When summer arrives, Annie’s widowed nephew brings his two children to stay for the summer so he and his new wife begin to turn their new house into a home. What this fine book lacks in page-turning plot it more than compensates for in wonderful, lyrical prose that’s best savoured slowly, lingeringly rolling each evocative phrase around your brain – no, your soul – like luxuriating in a long warm comforting bath. This passage, written about Annie's brother, Willie, who died in WWI, sums up their dilemma perfectly: "He died in the mud like a beast for us, our Willie, so that everything could continue as before, and despite that he did that, and gave his life, it never did. By using the Web site, you confirm that you have read, understood, and agreed to be bound by the Terms and Conditions.Both become more self-aware as the story progresses, and the reader sees the softer side of these very human women. I normally love books set in this time frame in Ireland but this one just didn't work for me as I didn't get a sense of time and place or the characters just seemed felt and the prose not up to Barry's standard. This compassionate portrait of a distraught woman mourning the years of promise and dreams that were "narrowed by the empty hand of possibility" is a masterful feat of characterization, all the more vivid against the backdrop of rural Ireland in the 1950s, undergoing changes that throw Annie's life into sharper focus.

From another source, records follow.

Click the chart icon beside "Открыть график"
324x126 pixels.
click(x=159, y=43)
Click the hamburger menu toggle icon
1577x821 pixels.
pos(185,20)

When Annie's nephew and his wife are set to go to London, their two small children are brought down to spend the summer with them. This daily routine is upended by the arrival of a girl and her brother, the children of Annie's nephew, who will stay with the two older women for the summer while their parents look for work. She ended up living with her cousin Sara near the place where many of her relatives grew up, and when Matt’s young grandchildren came for a visit while their parents set up their new home in London, Annie was overjoyed. Life has become a routine of hard work, on the farm and in the home, but at the end of each day they are satisfied with the life they have, and are glad to have one another.

Fortunately she is taken in by her spinster relative, Sarah Cullen, who is two years older and needs help in running a poor farm in Wicklow, Ireland, in 1959.